Highlights from The Innovator’s Mindset Introduction and Part 1 #IMMOOC

I am participating in the IMMOOC and enjoy being part of this group of learners. I thought I would share some of my highlights so those of you who have not read the book yet can get a sense of what you are missing.

From the Introduction . . .

  • We forget that our responsibility isn’t solely to teach memorization or the mechanics of a task but to spark curiosity that empowers students to learn on their own.
  • We need to change what school looks like for our students so that we can create new, relevant opportunities for them— for their future and for today.
  • We need to develop a shared vision, align expectations, and provide pathways to ensure that all teachers have the resources to learn, create, and innovate to meet the needs of today’s learners.
  • Schools, more than any other organization, need to embrace a commitment to continuous learning.

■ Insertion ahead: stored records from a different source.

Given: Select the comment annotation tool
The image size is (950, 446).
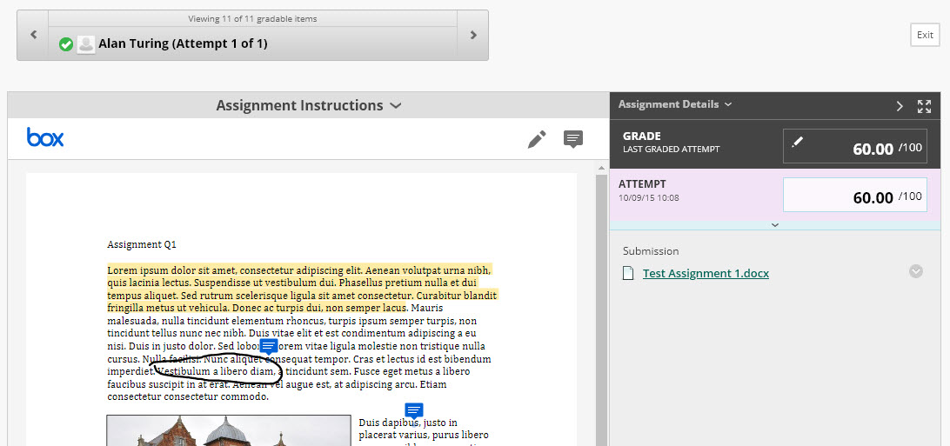Looking at the screenshot, I should click(572, 139).
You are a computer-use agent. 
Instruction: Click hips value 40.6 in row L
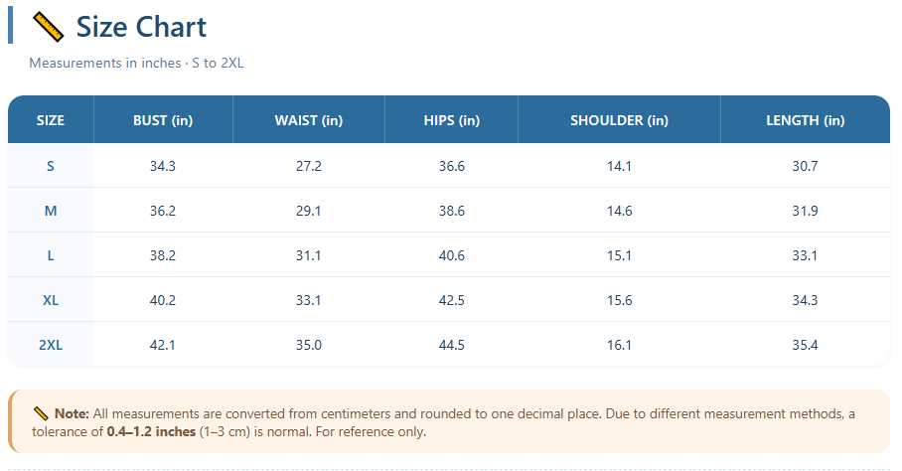pyautogui.click(x=452, y=256)
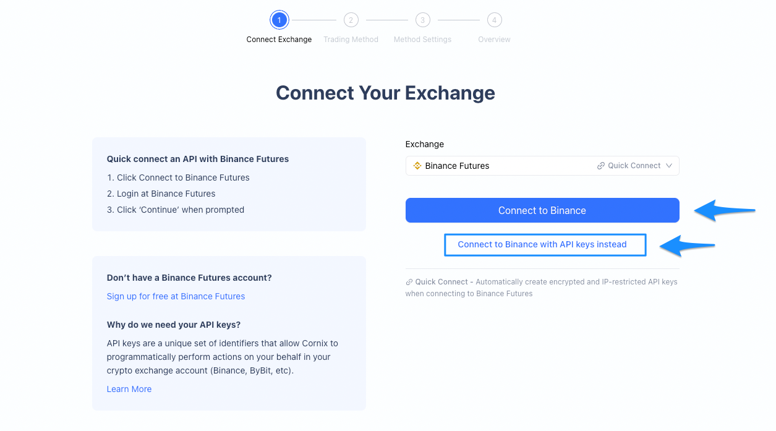Click Connect to Binance with API keys instead

542,244
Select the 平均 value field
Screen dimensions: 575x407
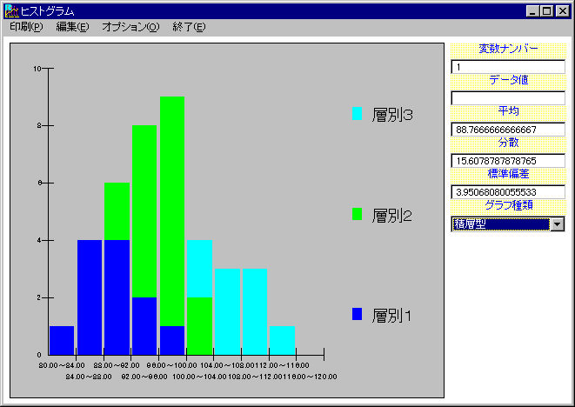point(508,130)
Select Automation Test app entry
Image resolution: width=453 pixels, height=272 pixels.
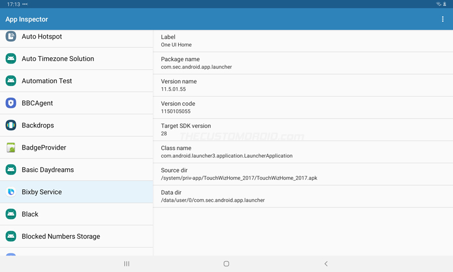(76, 81)
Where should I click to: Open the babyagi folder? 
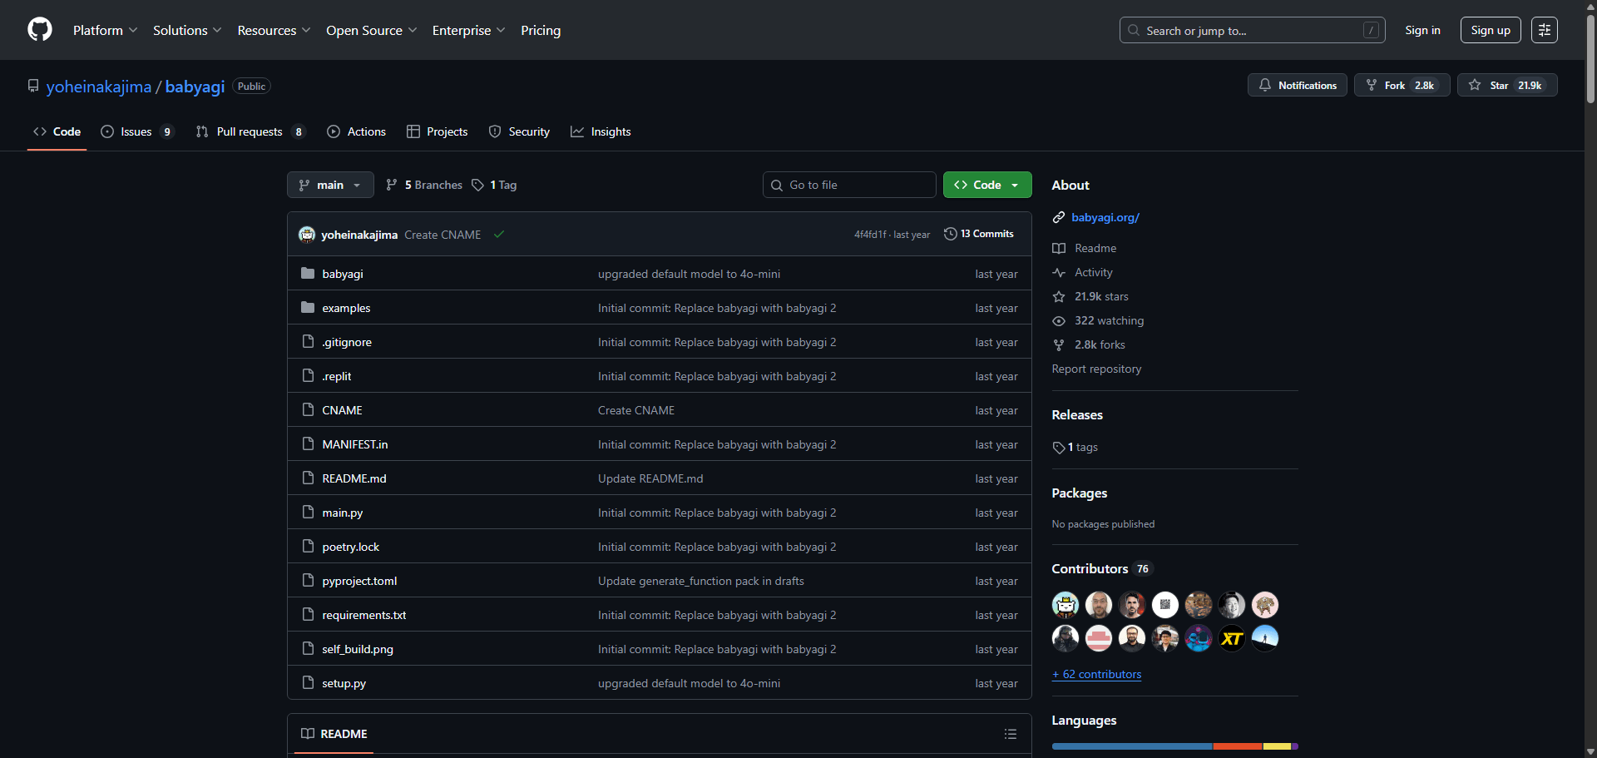pos(342,274)
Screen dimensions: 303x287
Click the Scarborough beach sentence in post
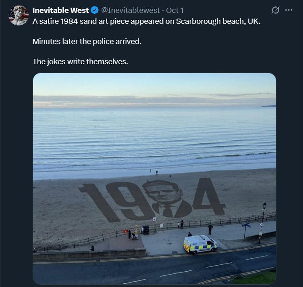pos(146,21)
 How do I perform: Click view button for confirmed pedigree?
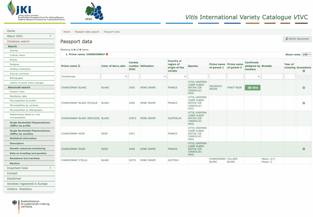[252, 88]
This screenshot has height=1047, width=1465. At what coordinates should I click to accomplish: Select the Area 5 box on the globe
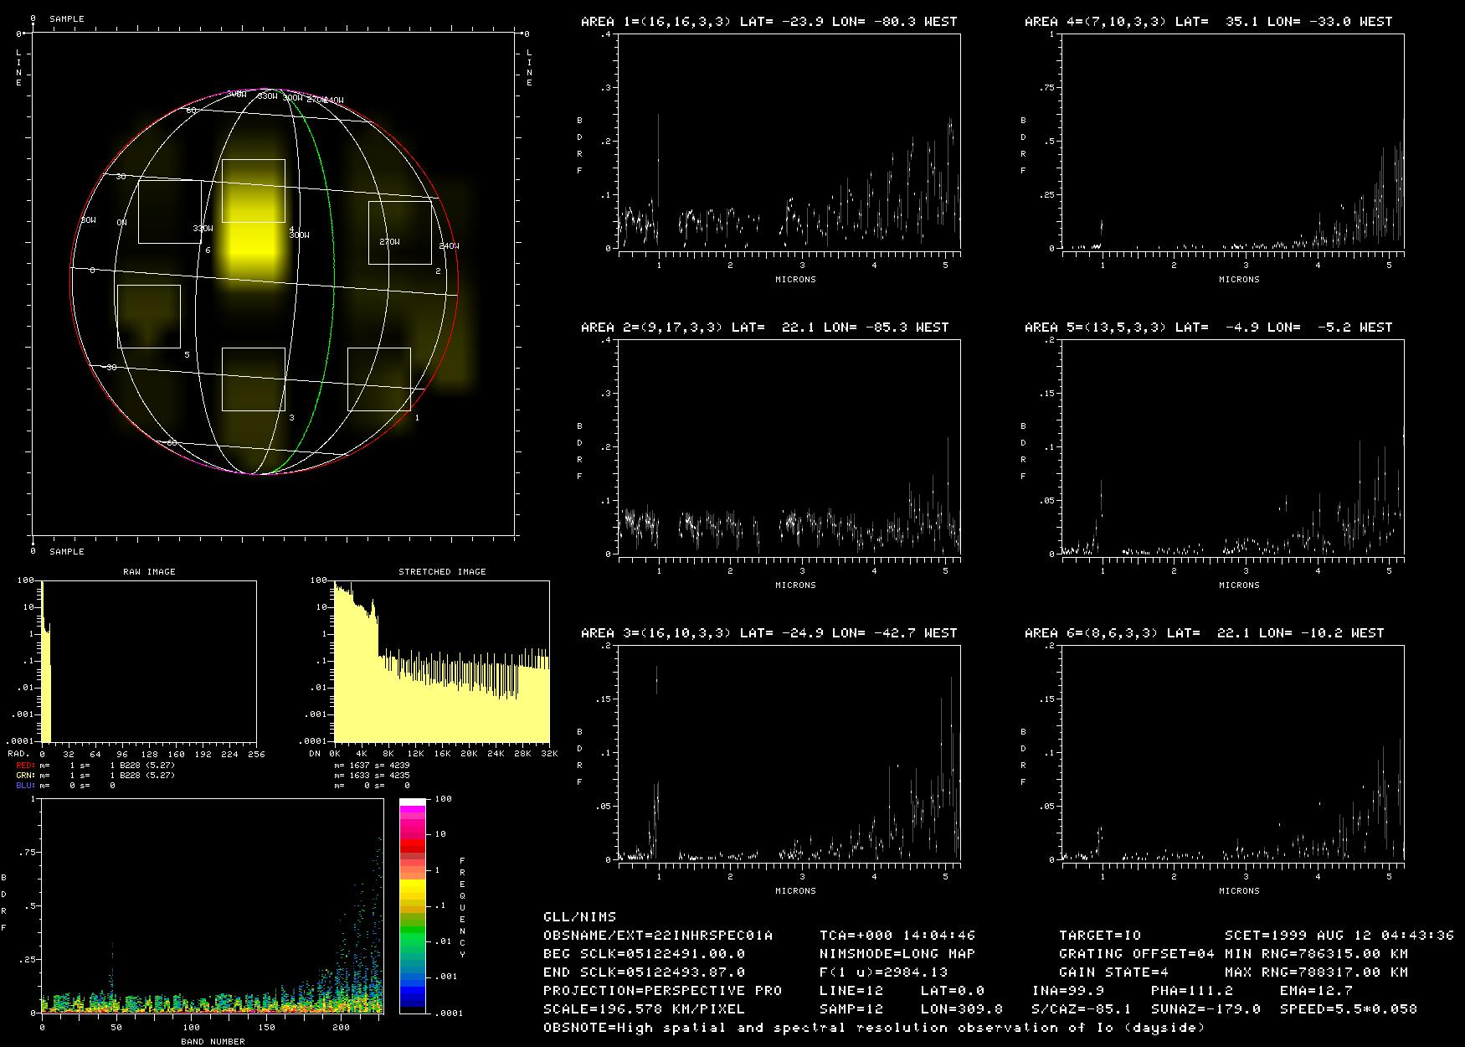(149, 317)
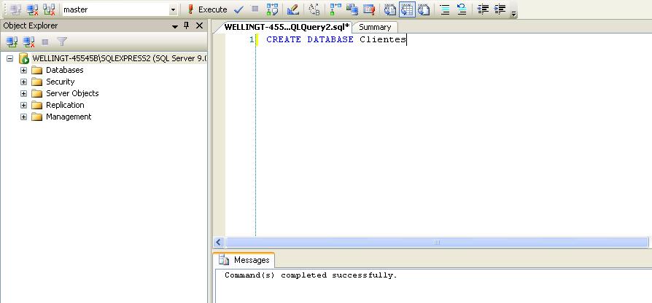Comment out the selected lines icon
The width and height of the screenshot is (652, 303).
[445, 9]
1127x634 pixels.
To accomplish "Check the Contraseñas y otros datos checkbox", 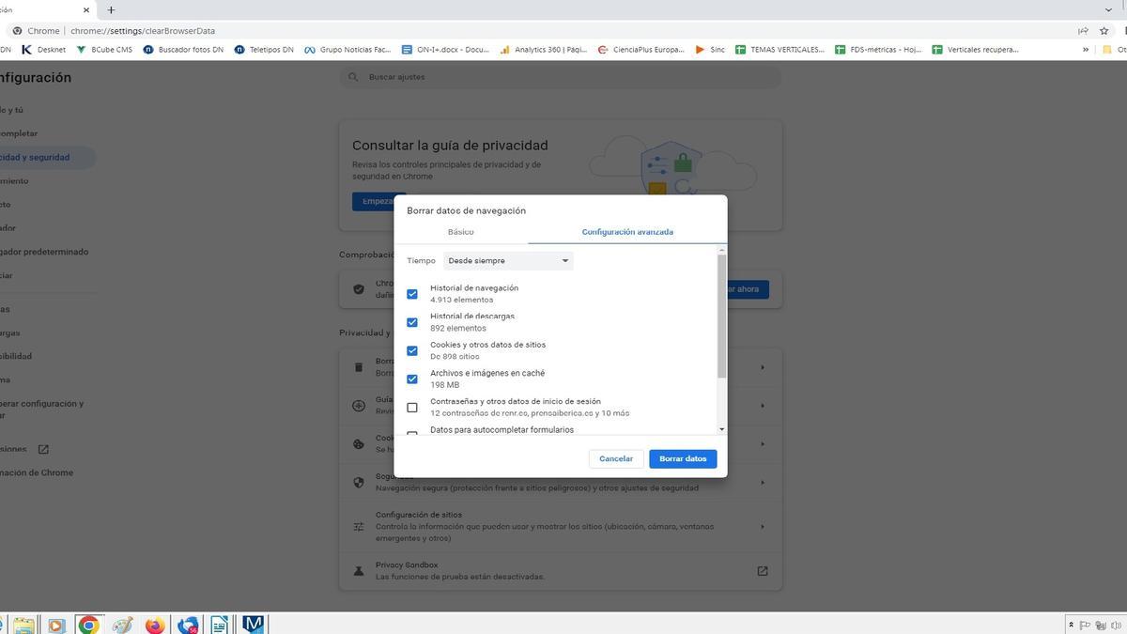I will (x=412, y=408).
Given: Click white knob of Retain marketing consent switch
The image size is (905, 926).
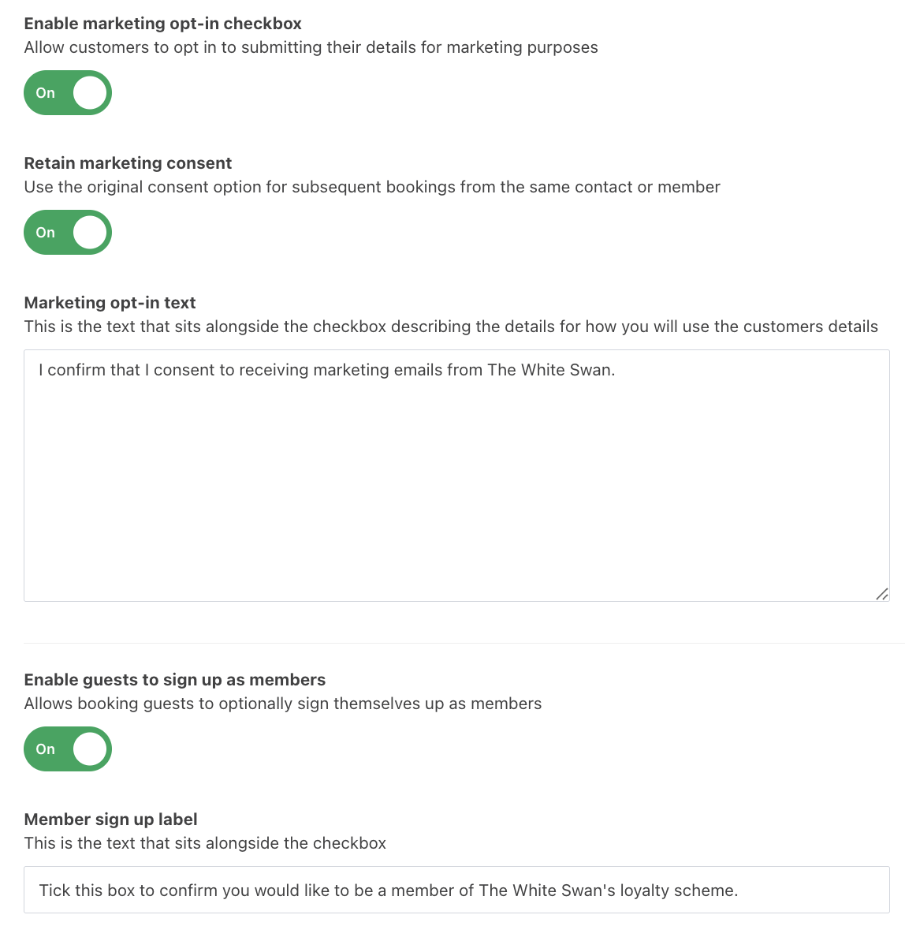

Part 1: What Innovation Is and Isn’t

Chapter 1

  • The word “innovation” must be more than a buzzword in education- we will have to know what it is, what defines it, and what it looks like in practice.
  • Innovation as a way of thinking that creates something new and better.
  • Innovation is less about tools like computers, tablets, social media, and the Internet, and more about how we use those things.
  • A teacher, as a designer and facilitator, should continually evolve with resources, experiences, and the support of a community.
  • Establishing an innovative culture doesn’t require transformation. However, it does require leaders who will develop and sustain systems that support “optimal learning experiences” and who value the process of creating and refining ideas.
  • “Innovative teaching is constant evolution to make things better for student learning.”
  • The question that must be asked every day is. “What is best for this learner?”
  • Starting with empathy for those we serve is where innovative teaching and learning begin
  • Questioning what we do and why we do it is essential for innovation.
  • When we think differently about the things that we are used to seeing daily, we can create innovative learning opportunities- for our teaches and students.
  • Designing solutions with both the Individuals’ Interests and the end goal in mind is crucial for any innovation to be successful.

Chapter 2

  • Innovator’s mindset can be defined as the belief that the abilities, intelligence, and talents are developed so that they lead to the creation of new and better ideas.
  • We must focus on creating something with the knowledge that’s been acquired.
  • The world only cares about- and pays off on- what you can do with what you know (and it doesn’t care how you learned it).
  • The Innovator’s Mindset- Belief that abilities, intelligence, and talents are developed so that they lead to the creation of new and better ideas.
  • Our challenge as leaders is to think of new ways to do things so we can more forward.
  • We need to look at the realities of our situations and create something new. And it’s crucial that educators see this “inside of the box of innovation” modeled by administrators.
  • Having the freedom to to fail is important to innovation. But even more important to the process are the traits of resiliency.
  • As leaders, we need to develop a culture that focuses on doing whatever it takes to ensure that we are successful in serving all of our students.
  • The innovator’s mindset exemplified: Try, fail, and try something else until  you find or create a solution that works.
  • Would I want to be a learner in my own classroom?
  • Consider your student’s learning experience from their point of view.
  • Do your students have opportunities to learn in ways that connect to their lives and make an impact on how they engage with others?
  • What is best for this student?
  • What is this student’s passion?
  • As educators, we can create better experiences for our students by tapping into their passions. To do so, we need to be intentional about learning more about our students and what they love.
  • What are some ways we can create a true learning community?
  • The experiences we create often make students dependent upon the teacher for learning.
  • By embracing the idea that everyone in the classroom is a teacher and a learner, we can create a community that learns from and teachers one another.
  • Regular feedback helps us reflect on how we are serving our current students.
  • If we are going to help our students thrive, we have to move past “the way we have always done it,” and create better learning experiences for our students than we had ourselves.
  • “Is there a better way to teach this lesson to meet the needs of these learners?”

Chapter 3

  • Great educators can work within the constraints of the system and still create innovative learning opportunities for their students.
  • Effective leadership in education is not about moving everyone from one standardized point to the next but moving individuals from their point “A” to their point “B.”
  • Making connections between the powerful ideas and information that’s being freely shared online allows educators to expand learning opportunities for their students.
  • Learning is literally a matter of creating new meanings, new neural networks, and new patterns of electro-chemical interactions within one’s total brain/body system.
  • Imagine how much deeper learning could be if “creation” was a non-negotiable in the learning for both us and our students.
  • When thinking about moving forward, focusing on the question, “What is best for these learners?” helps ensure you’re making the right decisions.
  • Questioning our efforts, progress, and processes is crucial to innovation.
  • Innovation is not about changing everything, sometimes you only need to change one thing.
  • I will learn from others to create better learning opportunities for others and myself.